I hope you don't mind if I recycle an old blog post. The story takes place on the shores of the Red Sea in the run-down but oddly charming Old City of Jeddah, Saudi Arabia. It's a story about Islam. I offer no strong opinions or statistics or analysis. I hope the absence of rigor can be forgiven. I have studied Islam for nearly 15 years now, seated on a folding chair next to a zealous Palestinian in a UN office in Damascus, across the desk from a bearded Saudi cleric in Arabia, from countless books written from every academic angle. I've lived among Muslims for years -- Istanbul, Aleppo, Damascus, Amman, Aqaba, Jerusalem, Jeddah, Riyadh, Muscat. As such, I claim no expertise, but I suppose I have some measure of authority to present compelling arguments defending Islam. But nah. Islam is more vast and confusing and wonderful than any commentator can portray. Instead of an argument, here's a simple story from a regular weeknight in heart of Islam.

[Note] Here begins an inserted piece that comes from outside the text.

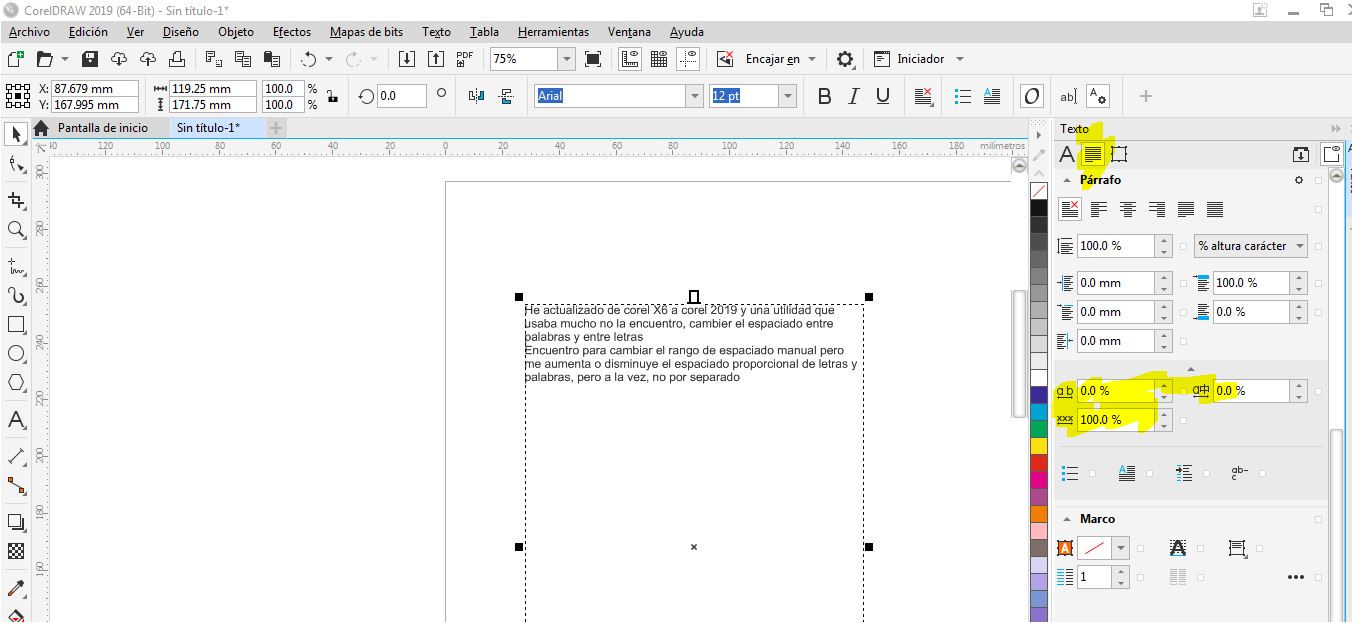This screenshot has height=623, width=1353.
Task: Expand the 75% zoom level dropdown
Action: (566, 59)

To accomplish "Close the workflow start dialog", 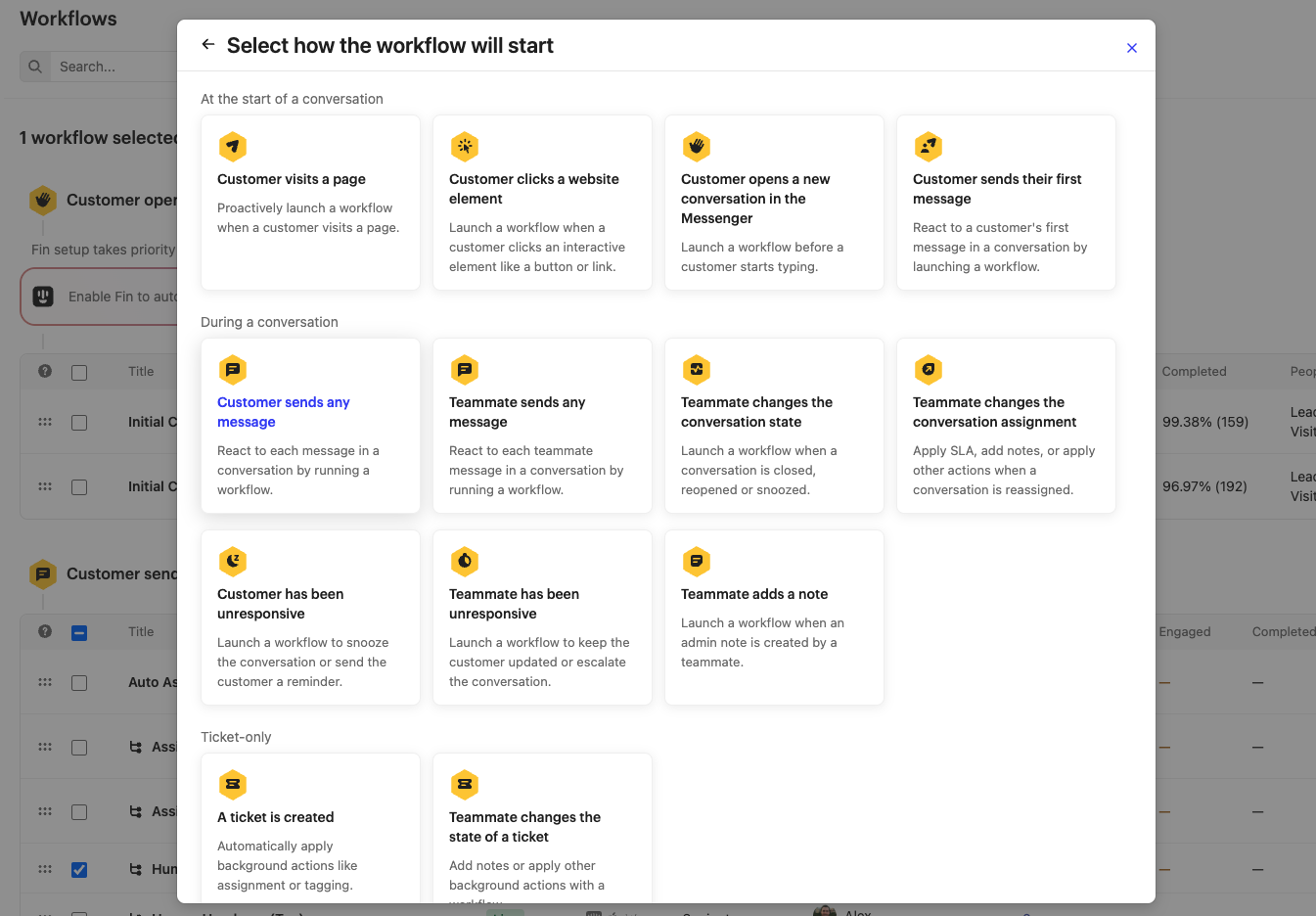I will click(1131, 48).
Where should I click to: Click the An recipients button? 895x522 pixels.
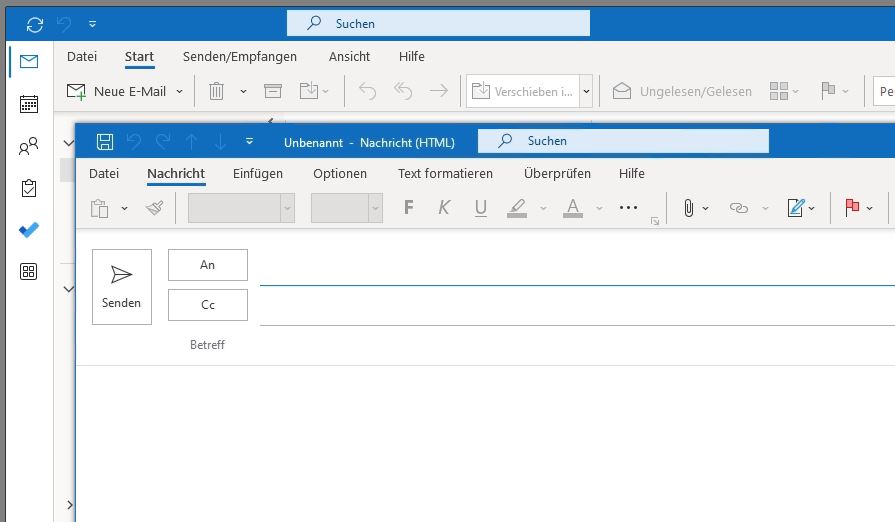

August 23, 2013... Me and Savannah are on a daddy-daughter date to Jeddah's old city, al-Balad. Mostly it is crumbling, dilapidated buildings and very pungent odors, but it's interesting and authentic and probably cheaper than ice cream and I like taking pictures there. Savannah carries my tripod. In my view, daddy-daughter dates are simply good opportunities for me to pursue my hobbies with a servant to carry my stuff.
We pad along a sandy street for about a half-block before a trio of Saudi teens stop to talk. After pleasantries, they invite us to become Muslim, which we politely decline, although I think about it more than I usually do because one of the kids looks like what Don Johnson would've looked like when he was a teenager, if Don Johnson had been Saudi.
Later, as we edge around a large puddle laced with raw sewage, Savannah notes that we are invited to convert to Islam quite a bit here in Jeddah. Why is that? she asks.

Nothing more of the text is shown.